▶ **Task description**: Each line from the one holding "参考書籍はコチラ (167, 1554)" through the final line of the data below is to be given again exactly, and no other line is to appear.

◆ ◆ ◆ ◆ ◆

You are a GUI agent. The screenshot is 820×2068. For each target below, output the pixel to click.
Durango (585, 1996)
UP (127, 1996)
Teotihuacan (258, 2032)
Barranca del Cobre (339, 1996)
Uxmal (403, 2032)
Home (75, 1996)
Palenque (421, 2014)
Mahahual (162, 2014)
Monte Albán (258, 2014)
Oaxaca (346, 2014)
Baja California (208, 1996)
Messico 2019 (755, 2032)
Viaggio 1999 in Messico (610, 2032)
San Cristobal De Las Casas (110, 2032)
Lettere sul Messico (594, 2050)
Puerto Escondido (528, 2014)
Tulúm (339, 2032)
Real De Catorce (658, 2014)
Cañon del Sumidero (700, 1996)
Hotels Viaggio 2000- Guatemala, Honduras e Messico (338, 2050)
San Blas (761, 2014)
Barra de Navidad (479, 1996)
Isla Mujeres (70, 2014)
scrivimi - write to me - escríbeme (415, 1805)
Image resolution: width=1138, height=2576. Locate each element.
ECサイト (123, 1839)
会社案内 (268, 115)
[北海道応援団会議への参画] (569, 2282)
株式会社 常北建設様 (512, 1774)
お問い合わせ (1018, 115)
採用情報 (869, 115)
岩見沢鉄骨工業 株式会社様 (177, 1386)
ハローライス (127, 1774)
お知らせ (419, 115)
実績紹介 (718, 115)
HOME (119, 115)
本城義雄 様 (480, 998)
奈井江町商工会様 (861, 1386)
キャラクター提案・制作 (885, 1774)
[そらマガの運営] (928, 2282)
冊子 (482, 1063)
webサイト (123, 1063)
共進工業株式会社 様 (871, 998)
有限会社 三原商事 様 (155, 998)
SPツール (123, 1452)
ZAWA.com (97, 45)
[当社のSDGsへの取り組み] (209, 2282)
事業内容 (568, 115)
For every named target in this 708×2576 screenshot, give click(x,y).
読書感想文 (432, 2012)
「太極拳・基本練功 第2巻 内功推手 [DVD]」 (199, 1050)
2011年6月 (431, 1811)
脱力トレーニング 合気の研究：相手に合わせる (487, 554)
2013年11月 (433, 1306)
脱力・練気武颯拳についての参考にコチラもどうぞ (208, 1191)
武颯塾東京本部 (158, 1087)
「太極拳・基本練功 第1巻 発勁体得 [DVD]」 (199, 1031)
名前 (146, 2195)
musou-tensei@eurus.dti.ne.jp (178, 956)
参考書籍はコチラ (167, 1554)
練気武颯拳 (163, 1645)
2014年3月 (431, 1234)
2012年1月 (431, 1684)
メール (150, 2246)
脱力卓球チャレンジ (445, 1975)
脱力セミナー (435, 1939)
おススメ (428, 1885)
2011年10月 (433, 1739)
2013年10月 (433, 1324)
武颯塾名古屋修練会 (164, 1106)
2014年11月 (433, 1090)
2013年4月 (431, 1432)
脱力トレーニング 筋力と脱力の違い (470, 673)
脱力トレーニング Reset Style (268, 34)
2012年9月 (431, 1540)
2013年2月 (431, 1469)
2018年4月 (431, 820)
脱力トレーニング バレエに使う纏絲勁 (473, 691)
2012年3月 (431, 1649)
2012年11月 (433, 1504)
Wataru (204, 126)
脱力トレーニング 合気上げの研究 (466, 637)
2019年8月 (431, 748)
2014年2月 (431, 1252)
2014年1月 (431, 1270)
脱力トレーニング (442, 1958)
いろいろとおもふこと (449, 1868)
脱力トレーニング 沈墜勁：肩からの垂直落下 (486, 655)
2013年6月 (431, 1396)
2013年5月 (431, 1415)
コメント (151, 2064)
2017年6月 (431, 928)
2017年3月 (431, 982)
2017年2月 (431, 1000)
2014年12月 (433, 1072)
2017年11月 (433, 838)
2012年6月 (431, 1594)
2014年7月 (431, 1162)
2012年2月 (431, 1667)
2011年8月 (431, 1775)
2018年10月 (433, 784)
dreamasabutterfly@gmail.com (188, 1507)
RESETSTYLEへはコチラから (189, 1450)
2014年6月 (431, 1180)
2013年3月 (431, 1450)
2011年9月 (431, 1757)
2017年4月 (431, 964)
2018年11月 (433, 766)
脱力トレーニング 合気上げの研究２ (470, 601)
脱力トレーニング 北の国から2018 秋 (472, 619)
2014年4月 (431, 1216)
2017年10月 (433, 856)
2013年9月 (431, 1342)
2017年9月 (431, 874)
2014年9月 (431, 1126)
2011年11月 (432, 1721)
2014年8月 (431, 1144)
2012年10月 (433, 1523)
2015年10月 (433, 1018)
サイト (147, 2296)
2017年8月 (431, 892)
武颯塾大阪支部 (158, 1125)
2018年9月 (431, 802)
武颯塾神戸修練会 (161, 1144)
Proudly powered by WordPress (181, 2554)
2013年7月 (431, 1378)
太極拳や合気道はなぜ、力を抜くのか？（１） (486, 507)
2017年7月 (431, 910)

◆ ◆ ◆ ◆ ◆

▶ **Output**:
参考書籍はコチラ (167, 1554)
練気武颯拳 (163, 1645)
2014年3月 (431, 1234)
2012年1月 (431, 1684)
メール (150, 2246)
脱力卓球チャレンジ (445, 1975)
脱力セミナー (435, 1939)
おススメ (428, 1885)
2011年10月 (433, 1739)
2013年10月 (433, 1324)
武颯塾名古屋修練会 (164, 1106)
2014年11月 (433, 1090)
2013年4月 (431, 1432)
脱力トレーニング 筋力と脱力の違い (470, 673)
脱力トレーニング Reset Style (268, 34)
2012年9月 (431, 1540)
2013年2月 (431, 1469)
2018年4月 (431, 820)
脱力トレーニング バレエに使う纏絲勁 (473, 691)
2012年3月 (431, 1649)
2012年11月 (433, 1504)
Wataru (204, 126)
脱力トレーニング 合気上げの研究 (466, 637)
2019年8月 (431, 748)
2014年2月 (431, 1252)
2014年1月 (431, 1270)
脱力トレーニング (442, 1958)
いろいろとおもふこと (449, 1868)
脱力トレーニング 沈墜勁：肩からの垂直落下 (486, 655)
2013年6月 (431, 1396)
2013年5月 (431, 1415)
コメント (151, 2064)
2017年6月 (431, 928)
2017年3月 (431, 982)
2017年2月 (431, 1000)
2014年12月 (433, 1072)
2017年11月 (433, 838)
2012年6月 (431, 1594)
2014年7月 (431, 1162)
2012年2月 (431, 1667)
2011年8月 (431, 1775)
2018年10月 (433, 784)
dreamasabutterfly@gmail.com (188, 1507)
RESETSTYLEへはコチラから (189, 1450)
2014年6月 (431, 1180)
2013年3月 (431, 1450)
2011年9月 (431, 1757)
2017年4月 (431, 964)
2018年11月 (433, 766)
脱力トレーニング 合気上げの研究２ (470, 601)
脱力トレーニング 北の国から2018 秋 (472, 619)
2014年4月 (431, 1216)
2017年10月 (433, 856)
2013年9月 (431, 1342)
2017年9月 (431, 874)
2014年9月 (431, 1126)
2011年11月 (432, 1721)
2014年8月 (431, 1144)
2012年10月 (433, 1523)
2015年10月 (433, 1018)
サイト (147, 2296)
2017年8月 (431, 892)
武颯塾大阪支部 (158, 1125)
2018年9月 (431, 802)
武颯塾神戸修練会 (161, 1144)
Proudly powered by WordPress (181, 2554)
2013年7月 (431, 1378)
太極拳や合気道はなぜ、力を抜くのか？（１） (486, 507)
2017年7月 (431, 910)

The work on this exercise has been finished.